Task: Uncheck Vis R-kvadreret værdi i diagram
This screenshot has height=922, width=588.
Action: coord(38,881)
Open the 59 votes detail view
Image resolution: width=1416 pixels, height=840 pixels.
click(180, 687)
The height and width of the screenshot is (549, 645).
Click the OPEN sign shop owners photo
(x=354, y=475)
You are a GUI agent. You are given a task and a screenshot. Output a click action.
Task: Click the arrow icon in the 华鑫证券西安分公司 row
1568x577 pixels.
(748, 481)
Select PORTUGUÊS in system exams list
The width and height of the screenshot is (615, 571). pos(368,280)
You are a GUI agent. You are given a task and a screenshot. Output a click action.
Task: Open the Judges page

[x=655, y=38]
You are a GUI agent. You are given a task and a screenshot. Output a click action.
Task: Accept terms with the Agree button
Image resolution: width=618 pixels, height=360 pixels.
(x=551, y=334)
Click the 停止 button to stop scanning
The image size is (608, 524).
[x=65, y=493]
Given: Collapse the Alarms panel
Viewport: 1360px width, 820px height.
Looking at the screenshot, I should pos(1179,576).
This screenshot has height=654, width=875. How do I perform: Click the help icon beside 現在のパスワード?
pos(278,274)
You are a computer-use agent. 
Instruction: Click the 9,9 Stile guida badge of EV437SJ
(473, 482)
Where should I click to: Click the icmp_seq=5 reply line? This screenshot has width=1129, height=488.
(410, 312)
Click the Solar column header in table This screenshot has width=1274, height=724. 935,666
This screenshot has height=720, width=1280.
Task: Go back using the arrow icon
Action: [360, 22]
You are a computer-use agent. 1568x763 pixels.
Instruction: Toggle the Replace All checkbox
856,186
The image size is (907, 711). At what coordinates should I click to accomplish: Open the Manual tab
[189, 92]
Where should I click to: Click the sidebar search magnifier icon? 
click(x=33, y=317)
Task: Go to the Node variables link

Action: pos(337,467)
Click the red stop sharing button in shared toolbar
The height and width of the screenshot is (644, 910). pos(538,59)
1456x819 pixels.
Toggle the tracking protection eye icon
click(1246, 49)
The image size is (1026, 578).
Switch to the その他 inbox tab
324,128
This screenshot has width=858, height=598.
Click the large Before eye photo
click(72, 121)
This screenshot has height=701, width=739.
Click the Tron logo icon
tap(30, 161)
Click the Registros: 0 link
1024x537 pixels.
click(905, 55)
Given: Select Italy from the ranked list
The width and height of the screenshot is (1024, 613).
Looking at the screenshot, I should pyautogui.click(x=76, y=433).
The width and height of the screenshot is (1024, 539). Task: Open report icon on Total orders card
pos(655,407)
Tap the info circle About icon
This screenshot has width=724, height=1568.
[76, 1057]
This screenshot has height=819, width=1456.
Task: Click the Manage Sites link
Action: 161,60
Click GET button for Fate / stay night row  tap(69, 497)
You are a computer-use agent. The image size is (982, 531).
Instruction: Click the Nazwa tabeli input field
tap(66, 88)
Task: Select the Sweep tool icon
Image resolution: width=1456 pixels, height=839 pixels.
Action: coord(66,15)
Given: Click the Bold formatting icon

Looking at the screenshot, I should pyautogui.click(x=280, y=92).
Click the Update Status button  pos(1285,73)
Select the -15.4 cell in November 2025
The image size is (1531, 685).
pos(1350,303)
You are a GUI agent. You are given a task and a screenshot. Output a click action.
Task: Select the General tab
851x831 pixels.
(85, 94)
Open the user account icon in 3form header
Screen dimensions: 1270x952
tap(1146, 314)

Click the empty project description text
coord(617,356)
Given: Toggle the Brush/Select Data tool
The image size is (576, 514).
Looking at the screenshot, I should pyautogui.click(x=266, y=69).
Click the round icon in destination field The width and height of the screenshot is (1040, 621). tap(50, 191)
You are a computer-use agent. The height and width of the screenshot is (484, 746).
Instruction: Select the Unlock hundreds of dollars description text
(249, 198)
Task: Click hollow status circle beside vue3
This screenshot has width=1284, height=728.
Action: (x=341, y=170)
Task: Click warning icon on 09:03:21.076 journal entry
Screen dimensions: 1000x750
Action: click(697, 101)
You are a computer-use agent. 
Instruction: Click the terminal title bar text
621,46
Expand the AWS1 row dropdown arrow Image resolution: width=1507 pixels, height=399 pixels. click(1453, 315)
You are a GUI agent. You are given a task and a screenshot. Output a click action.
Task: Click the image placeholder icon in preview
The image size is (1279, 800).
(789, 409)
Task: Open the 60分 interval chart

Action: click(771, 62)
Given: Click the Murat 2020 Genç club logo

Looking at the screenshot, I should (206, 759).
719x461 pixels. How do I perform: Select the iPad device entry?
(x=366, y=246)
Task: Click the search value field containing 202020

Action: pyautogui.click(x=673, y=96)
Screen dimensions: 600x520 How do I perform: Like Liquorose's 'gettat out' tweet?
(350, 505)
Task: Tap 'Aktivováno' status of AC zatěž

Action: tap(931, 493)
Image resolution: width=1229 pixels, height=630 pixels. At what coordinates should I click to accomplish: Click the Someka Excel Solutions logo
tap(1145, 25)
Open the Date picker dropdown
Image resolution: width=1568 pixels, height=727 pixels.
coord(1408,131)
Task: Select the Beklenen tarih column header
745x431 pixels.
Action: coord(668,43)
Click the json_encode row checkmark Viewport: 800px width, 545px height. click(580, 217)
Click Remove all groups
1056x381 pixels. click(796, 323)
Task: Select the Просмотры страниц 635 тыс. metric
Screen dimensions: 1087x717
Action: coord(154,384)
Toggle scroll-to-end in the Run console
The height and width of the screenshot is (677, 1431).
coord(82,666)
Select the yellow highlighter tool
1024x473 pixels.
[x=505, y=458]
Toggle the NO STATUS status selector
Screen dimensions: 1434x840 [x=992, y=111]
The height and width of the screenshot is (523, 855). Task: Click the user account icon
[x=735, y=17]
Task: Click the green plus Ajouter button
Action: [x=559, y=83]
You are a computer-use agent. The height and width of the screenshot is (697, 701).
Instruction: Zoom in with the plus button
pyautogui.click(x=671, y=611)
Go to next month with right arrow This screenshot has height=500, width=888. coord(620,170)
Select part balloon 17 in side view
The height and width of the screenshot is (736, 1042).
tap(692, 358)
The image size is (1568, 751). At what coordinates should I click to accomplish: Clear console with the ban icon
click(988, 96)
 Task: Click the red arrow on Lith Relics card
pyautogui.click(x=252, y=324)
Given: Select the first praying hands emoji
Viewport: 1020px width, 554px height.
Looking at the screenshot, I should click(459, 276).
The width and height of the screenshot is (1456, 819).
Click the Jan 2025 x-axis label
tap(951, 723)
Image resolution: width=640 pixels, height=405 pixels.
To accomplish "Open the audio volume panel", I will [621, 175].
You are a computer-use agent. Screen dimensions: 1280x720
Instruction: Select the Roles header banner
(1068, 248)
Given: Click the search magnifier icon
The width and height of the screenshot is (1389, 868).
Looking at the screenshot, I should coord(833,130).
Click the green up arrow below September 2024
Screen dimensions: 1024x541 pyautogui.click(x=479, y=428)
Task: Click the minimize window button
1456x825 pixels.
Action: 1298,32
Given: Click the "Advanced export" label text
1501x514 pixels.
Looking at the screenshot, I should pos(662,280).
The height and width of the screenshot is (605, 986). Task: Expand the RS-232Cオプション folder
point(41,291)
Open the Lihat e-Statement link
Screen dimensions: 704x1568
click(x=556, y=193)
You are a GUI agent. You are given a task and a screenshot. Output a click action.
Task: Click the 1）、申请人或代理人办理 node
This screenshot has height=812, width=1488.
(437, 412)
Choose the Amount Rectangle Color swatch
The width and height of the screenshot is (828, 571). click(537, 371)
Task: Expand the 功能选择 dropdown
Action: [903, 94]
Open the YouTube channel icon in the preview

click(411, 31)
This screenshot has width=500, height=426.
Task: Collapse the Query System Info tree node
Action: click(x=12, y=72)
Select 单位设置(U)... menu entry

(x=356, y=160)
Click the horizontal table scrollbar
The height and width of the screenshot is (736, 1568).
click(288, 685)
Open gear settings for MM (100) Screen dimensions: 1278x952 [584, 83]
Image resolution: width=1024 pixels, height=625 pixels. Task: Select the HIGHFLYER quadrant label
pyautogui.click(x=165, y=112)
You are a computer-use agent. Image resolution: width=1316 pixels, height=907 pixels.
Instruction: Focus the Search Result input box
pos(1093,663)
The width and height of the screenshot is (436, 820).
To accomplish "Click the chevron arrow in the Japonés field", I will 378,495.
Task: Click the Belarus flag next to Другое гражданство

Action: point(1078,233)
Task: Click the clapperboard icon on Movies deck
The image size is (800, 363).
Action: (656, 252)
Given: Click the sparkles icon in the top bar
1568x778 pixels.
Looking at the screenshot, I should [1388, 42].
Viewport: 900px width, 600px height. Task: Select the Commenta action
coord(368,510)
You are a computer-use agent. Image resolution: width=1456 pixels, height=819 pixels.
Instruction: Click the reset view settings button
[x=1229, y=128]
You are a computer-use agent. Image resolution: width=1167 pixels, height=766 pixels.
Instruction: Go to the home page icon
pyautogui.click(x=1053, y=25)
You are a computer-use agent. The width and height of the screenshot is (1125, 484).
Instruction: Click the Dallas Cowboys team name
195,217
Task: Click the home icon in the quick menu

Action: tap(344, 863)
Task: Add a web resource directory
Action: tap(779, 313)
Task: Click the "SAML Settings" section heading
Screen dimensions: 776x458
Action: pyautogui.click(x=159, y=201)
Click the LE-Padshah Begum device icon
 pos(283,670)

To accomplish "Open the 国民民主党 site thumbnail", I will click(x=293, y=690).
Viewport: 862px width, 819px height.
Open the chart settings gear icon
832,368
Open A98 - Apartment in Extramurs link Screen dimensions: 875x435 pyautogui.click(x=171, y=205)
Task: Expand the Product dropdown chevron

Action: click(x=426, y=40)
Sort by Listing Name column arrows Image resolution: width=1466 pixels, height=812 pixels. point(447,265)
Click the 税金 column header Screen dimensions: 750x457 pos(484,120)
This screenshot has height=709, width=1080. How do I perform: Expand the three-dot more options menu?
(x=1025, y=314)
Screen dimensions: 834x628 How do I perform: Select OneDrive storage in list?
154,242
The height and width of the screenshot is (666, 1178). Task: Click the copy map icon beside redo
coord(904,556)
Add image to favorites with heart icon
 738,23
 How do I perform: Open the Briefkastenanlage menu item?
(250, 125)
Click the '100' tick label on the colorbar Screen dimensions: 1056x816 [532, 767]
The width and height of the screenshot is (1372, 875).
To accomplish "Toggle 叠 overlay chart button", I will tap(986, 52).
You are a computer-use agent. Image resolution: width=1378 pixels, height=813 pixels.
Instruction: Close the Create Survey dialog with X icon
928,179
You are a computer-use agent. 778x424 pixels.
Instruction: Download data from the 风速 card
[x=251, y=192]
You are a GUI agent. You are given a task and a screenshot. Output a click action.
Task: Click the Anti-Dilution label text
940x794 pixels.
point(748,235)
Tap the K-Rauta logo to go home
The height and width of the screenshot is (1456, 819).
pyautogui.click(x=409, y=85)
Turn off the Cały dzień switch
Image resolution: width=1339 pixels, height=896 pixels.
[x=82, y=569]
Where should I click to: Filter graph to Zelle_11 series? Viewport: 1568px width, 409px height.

- _Short problem_:
Reproduce the listing above word for word, beginning at the line that contains "Task: Click warning" and stopping after the line that contains "Action: pyautogui.click(x=673, y=96)".

- _Exercise answer_:
Task: Click warning icon on 09:03:21.076 journal entry
Screen dimensions: 1000x750
Action: click(697, 101)
You are a computer-use agent. 
Instruction: Click the terminal title bar text
621,46
Expand the AWS1 row dropdown arrow Image resolution: width=1507 pixels, height=399 pixels. click(1453, 315)
You are a GUI agent. You are given a task and a screenshot. Output a click action.
Task: Click the image placeholder icon in preview
The image size is (1279, 800).
(789, 409)
Task: Open the 60分 interval chart

Action: click(771, 62)
Given: Click the Murat 2020 Genç club logo

Looking at the screenshot, I should (206, 759).
719x461 pixels. How do I perform: Select the iPad device entry?
(x=366, y=246)
Task: Click the search value field containing 202020

Action: pyautogui.click(x=673, y=96)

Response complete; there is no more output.